Место за рулем такси действительно пустовало. Мы поторопились войти в парк.

Конечно, это могло быть простым совпадением. Мало ли куда нужно срочно позвонить человеку? При других обстоятельствах ни я, ни Джим не придали бы, наверное, никакого значения этому факту. Но мы знали, что полиция располагает моим фото. А что, если оно имеется у водителя такси, он узнал меня и теперь звонит туда?

Подозрение наше оказалось правильным. Впоследствии было установлено полиция раздала двести моих фото не только своим агентам, но и женевским таксистам, которым было велено тотчас же доложить обо мне, как только я буду замечен.





На долгий разговор нечего было и рассчитывать. Нужно уйти незаметно, и как можно быстрее. На ходу Джим вручил мне последнее сообщение из Центра, я сказал ему о том, что перешел на нелегальное положение, дал адрес врача, велел при получении из Москвы срочных радиограмм приносить их на конспиративную квартиру; там уж обстоятельно обсудим, как работать дальше.

# # # # # # #

## Что требуется:
Ответьте по фрагменту о встрече с Джимом в парке:
1. Сколько фотографий рассказчика раздала полиция?
2. Кому, помимо своих агентов, полиция раздала эти фотографии?
3. Что Джим вручил рассказчику на ходу?
Записи для работы не понадобятся.

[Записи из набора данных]
# # # # # # #

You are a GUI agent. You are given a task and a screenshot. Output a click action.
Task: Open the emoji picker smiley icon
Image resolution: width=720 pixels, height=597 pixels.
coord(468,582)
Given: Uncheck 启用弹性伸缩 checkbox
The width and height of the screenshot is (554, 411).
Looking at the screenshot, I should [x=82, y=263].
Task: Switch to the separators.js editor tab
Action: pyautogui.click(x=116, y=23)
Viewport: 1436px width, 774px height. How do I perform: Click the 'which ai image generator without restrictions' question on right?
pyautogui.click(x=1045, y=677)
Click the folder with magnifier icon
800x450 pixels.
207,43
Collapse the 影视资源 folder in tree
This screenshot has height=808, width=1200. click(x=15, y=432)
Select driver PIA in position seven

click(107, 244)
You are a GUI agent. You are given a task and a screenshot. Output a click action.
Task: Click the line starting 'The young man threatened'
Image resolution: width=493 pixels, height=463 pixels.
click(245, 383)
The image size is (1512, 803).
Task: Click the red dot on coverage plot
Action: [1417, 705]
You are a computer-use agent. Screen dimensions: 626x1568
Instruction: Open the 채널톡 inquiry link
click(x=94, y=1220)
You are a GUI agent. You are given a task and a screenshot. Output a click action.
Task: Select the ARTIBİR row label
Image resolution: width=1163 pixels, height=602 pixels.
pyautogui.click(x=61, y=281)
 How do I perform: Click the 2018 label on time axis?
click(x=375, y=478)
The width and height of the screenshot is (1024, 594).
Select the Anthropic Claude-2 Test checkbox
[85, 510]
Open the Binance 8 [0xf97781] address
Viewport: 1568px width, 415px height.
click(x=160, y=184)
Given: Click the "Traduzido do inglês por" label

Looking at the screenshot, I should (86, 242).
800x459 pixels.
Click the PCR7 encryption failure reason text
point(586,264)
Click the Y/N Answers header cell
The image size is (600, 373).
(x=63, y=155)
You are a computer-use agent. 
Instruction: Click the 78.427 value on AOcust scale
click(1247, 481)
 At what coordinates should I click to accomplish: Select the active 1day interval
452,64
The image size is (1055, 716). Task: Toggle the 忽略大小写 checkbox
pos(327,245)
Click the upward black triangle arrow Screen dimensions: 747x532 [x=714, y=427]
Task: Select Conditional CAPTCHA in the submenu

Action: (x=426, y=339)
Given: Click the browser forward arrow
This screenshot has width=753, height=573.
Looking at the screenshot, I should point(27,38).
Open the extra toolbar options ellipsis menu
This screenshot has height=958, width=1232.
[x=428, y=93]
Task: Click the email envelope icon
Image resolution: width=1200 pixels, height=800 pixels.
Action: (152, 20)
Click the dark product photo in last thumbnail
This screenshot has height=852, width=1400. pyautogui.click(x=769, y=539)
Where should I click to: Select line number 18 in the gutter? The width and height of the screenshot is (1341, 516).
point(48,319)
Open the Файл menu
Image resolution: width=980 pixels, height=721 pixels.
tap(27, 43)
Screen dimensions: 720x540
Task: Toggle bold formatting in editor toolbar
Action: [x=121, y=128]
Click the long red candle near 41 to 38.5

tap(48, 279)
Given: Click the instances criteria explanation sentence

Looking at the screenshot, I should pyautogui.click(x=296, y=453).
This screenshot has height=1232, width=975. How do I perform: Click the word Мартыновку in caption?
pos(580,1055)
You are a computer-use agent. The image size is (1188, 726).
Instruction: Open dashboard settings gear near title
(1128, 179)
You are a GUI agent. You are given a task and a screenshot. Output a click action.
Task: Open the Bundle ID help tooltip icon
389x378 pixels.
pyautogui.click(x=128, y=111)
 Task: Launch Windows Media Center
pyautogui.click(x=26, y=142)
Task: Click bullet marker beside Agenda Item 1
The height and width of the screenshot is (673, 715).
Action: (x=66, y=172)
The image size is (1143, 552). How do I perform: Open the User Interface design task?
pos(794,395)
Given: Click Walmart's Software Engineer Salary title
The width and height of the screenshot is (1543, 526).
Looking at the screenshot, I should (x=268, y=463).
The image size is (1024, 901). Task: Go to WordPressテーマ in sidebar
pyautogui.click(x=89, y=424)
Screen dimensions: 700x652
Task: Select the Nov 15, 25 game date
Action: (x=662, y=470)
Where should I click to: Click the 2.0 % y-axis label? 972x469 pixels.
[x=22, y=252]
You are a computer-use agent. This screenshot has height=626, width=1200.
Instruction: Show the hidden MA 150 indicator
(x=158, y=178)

# # # # # # #

## Ответ:
1. Двести.
2. Женевским таксистам.
3. Последнее сообщение из Центра.